Segueing to the unveiling and emergence of Faraday Future this week at CES, there was a momentous livestream accompanied by a show floor exhibit of the FFZERO1 concept race-car (above). This press-oriented event was much more artificially contrived than Elon Musk’s Tesla events that bear much more authenticity to the founder’s style. And judging from reactions on the show floor, the concept car on display was less about the perceived speed & capabilities and more about the evolution of car design and production flexibility. For perhaps the first time, a platform approach to electric vehicle development was highlighted, taking the form of FF’s VPA (or Variable Platform Architecture). The press has done a tremendous job deriding the company and its coming out party, citing it as over-hyped, incomplete and even labeling it as vaporware.

This post, though, isn’t about Faraday Future and its actual vs. perceived vehicle and platform development. It is very much about the exponentially growing pace of innovation that seems impossible for the incumbent domestic and international auto makers to match.

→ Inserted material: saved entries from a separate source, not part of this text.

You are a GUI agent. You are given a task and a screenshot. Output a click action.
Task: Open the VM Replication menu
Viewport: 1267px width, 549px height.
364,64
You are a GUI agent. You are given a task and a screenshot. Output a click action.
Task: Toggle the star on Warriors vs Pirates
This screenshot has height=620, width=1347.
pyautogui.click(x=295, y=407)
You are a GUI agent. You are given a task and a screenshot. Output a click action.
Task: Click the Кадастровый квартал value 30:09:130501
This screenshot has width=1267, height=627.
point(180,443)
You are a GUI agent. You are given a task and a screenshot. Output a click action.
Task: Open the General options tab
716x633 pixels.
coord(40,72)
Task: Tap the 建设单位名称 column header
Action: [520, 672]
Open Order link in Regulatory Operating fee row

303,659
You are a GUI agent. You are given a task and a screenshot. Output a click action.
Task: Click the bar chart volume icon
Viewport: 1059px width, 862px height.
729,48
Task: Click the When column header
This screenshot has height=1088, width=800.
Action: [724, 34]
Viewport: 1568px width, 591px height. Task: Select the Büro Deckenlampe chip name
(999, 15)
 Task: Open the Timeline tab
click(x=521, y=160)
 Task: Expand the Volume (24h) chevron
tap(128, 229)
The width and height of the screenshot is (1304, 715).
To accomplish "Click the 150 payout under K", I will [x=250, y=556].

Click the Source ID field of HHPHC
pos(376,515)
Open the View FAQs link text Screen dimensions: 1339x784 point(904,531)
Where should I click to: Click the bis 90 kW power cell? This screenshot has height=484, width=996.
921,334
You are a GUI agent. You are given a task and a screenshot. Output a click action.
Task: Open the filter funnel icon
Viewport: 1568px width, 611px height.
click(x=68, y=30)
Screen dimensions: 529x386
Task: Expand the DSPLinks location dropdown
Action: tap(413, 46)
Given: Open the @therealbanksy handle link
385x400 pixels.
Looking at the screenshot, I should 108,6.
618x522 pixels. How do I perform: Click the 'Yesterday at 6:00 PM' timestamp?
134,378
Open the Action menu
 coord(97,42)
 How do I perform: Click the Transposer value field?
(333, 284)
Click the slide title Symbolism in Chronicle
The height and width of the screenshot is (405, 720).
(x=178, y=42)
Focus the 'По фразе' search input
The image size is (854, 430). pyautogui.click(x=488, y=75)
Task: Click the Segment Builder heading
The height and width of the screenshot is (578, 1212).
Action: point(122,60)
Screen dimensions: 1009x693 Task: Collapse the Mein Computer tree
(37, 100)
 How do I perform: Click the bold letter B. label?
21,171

This perhaps, is why we’ve seen high-profile deals recently between Ford & GM together with Silicon Valley companies like Google and Lyft. I’m quite confident this is just the beginning — and I’m uncertain that this time around, Detroit will be able to persist and keep up as it has done for the last century.

In a couple years, we’ll certainly be talking about the auto industry and cars in general with a very different lens. With Apple rumored to be developing and planning to unveil a vehicle of their own in two or three years time, and Tesla making huge strides in the field of autonomous driving, the landscape is already starting to change more substantially than ever before. Perhaps car buffs and industry enthusiasts will also be entering the lottery for access to Apple’s ‘WWDC‘ (Worldwide Developers Conference), just as many of us on the iOS platform side have done to stay current and enchanted by Apple’s marvels. If that happens, the auto show’s relevancy will have been greatly diminished and we’ll probably be heading to Cupertino to visit the ‘spaceship’ that will be far more equipped to support larger audiences eager to experience v2.0 of the auto show.